We’ve entered the age of holograms.  Remember Tony Stark building his suit in Iron Man, or for those who remember life before 1990, the Enterprise holodeck?  We’re pretty much there, and Oregon’s virtual and mixed reality development scene is attracting a lot of attention.  It’s easy to see why folks are looking around – the virtual and mixed reality markets are projected to be worth $150B by 2020.  We’re at the brink of the newest tech gold rush, and companies from video games to healthcare to the automotive industry are looking for the best places to develop for platforms like the Oculus Rift and Microsoft’s Hololens.

When entertaining business friends from out of town, I’m often asked what makes Oregon special.  It’s not a rhetorical question – after visiting for a day or so, people realize that we’ve got something good going on here.  I answer by ticking off the normal talking points:

“People here are really collaborative!”

“It’s a craft community – people make things they’re proud of!”

Of Portland – “It’s a small town – everyone knows each other so there’s no room for a**holes.”

All of that is true, but it doesn’t paint the whole picture.  Yes, people here are friendly and dedicated.  Yes, we play in our Cascadian wonderland and laugh in the face of rain.  But why?

When I sat down to write, I reviewed my stock response.  I still don’t have the answer, but I do have a better one.  I think what makes us special is that we’re particularly good and conscientious builders.  Over the decades, Oregonians have painstakingly created a place where we want to live.  We build with other people in mind, because we know a great community or product means that your friends, neighbors and customers are happy too.  We do this so much that we’ve changed the calculus of capitalism – from community planning meetings to conference room negotiations, I have time and again seen people and groups make decisions that seem, from a competition perspective, counterintuitive.  Contacts are shared, business is referred, concessions are made, all because the participants know that the end result will be that much better.  We trust that good will to be returned, and it almost always is.

In my industry, we build worlds.  Day after day Oregon’s developers expertly transmute ideas into digital reality, from AAA video games to life-saving training simulations.   The hardware platforms emerging in the virtual and mixed reality space are the most exciting tools we’ve ever seen, and Oregon is uniquely placed to develop for them.  Here’s why.

Oregon enjoys a unique development landscape.  Most of our studios are independent, and their origin stories are often similar – companies founded by Bay Area refugees and migrants from the north escaping the Seattle Freeze.  They came here to escape the vicious schedules of the large development houses to start companies focused on the important things – the craft of excellent engineering and beautiful design.  Most of our studios pay the rent by selling their services to the big developers, and they’ve survived by being very good at delivering excellent product on time and on budget.  The nature of the work gives us another edge.  You can spend years working on a single big title at a major studio.  Oregon’s developers work on multiple projects a year with large studios, which means that our talent must deliver quality that matches or beats our clients’ internal teams.  We shift art styles and development environment ts as we move from project to project, so Oregon’s development community is particularly flexible and skilled.

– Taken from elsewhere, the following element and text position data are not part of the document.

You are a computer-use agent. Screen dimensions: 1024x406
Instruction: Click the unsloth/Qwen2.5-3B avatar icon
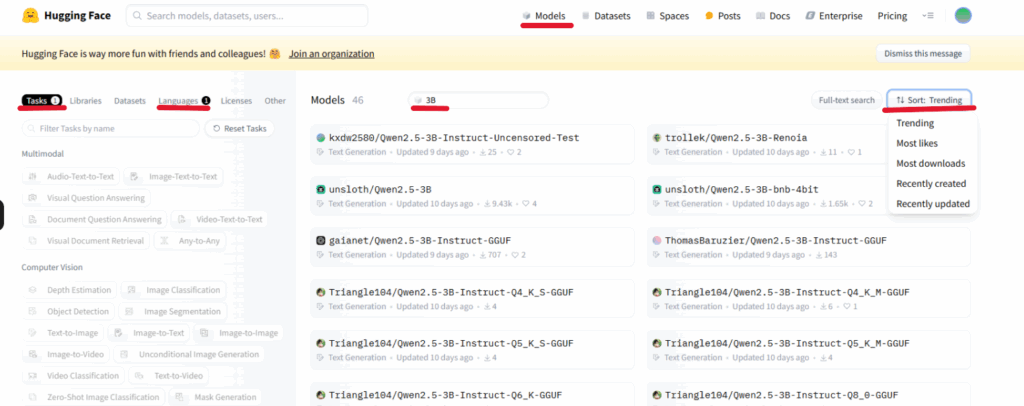321,189
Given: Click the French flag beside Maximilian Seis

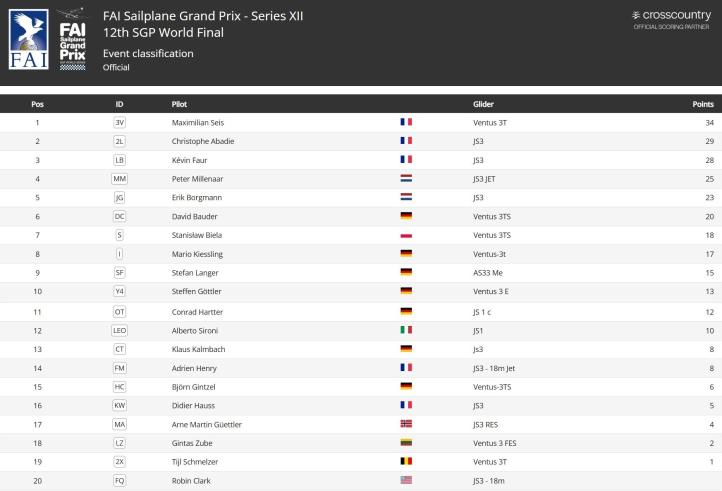Looking at the screenshot, I should click(x=406, y=122).
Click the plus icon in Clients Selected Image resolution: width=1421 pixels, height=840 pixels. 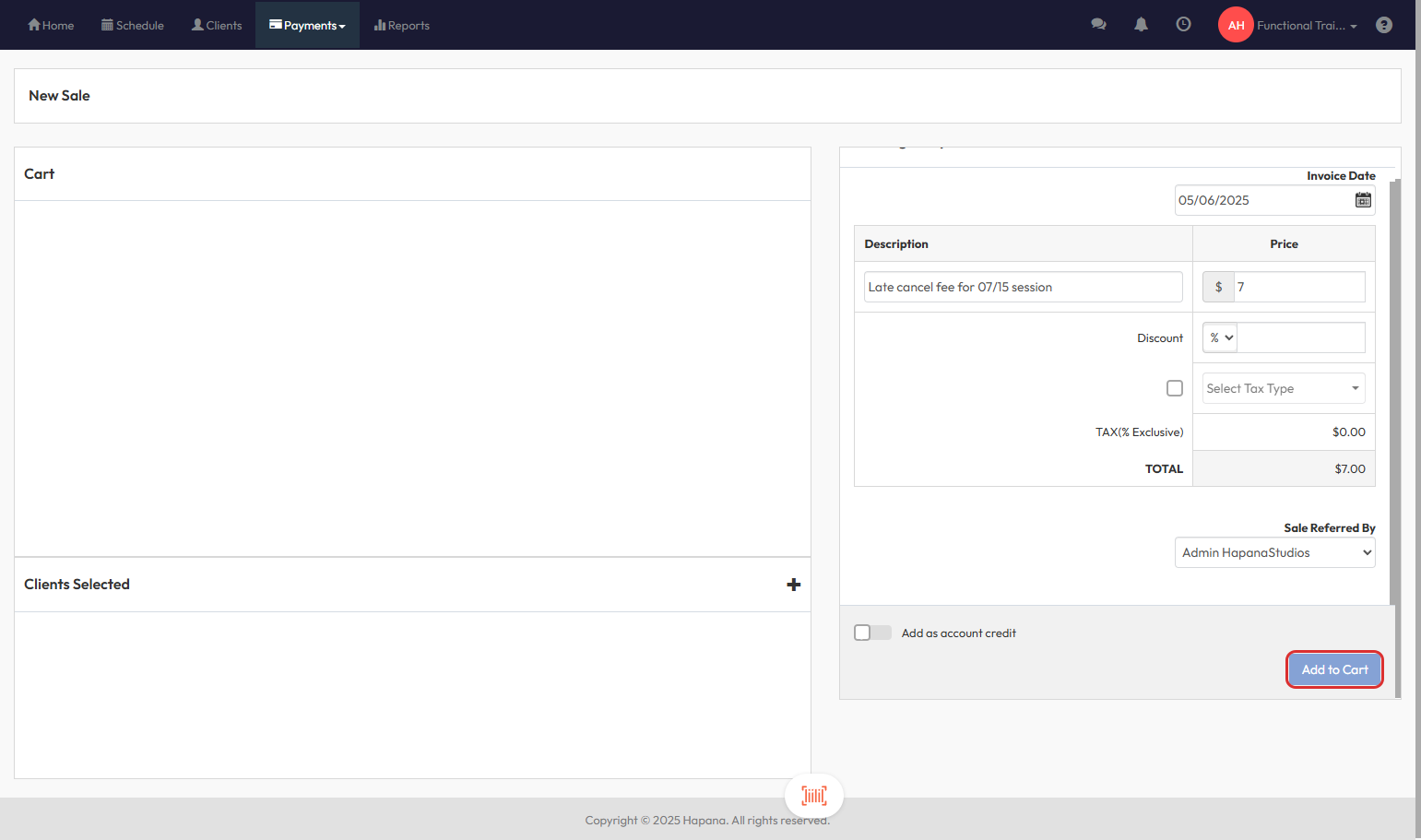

Developing in Oregon is, on average, at least 20% cheaper than building the same product in Seattle or San Francisco.  Labor incentives passed this week by the Oregon Legislature mean we can compete with heavily subsidized markets in places like Montreal and Texas. Quite simply, Oregon is the best development deal on the West Coast.

Our workforce pipeline is unique.  For years we’ve worked with the K-12 system to universities to make sure that Oregon students can pursue careers in games and digital media.  Last year, Microsoft offered a Hololens research and development grant.  It was extremely competitive – hundreds of teams from institutions around the world applied.  Microsoft announced the winners last November: UC Berkeley, Carnegie Mellon, Dartmouth, Virginia Tech, and an Oregon team comprised of Clackamas Community College, Oregon Story Board, and Intel.  Let that sink in for a minute.  Right now, Oregon is the only place in the world where you can learn to develop mixed reality applications on Hololens without being accepted to or paying tuition at a Tier 1 research institution.   That’s a message that every developer worth her salt needs to hear.

In Douglas Adams’s classic The Hitchhikers Guide to the Galaxy  (if you haven’t read it, treat yourself) there is a legendary planet called Magrathea.  The Magratheans had a unique skill – they built custom planets, and they were so good at it that they became the richest people in the galaxy (before their expensive product crashed the galactic economy).  Oregon is full of world builders too – some of the best around.  We’re open for business.  And we promise not to bankrupt the galaxy.

Peter Lund is chair of the Oregon Games Organization, and COO at SuperGenius Studio in Oregon City.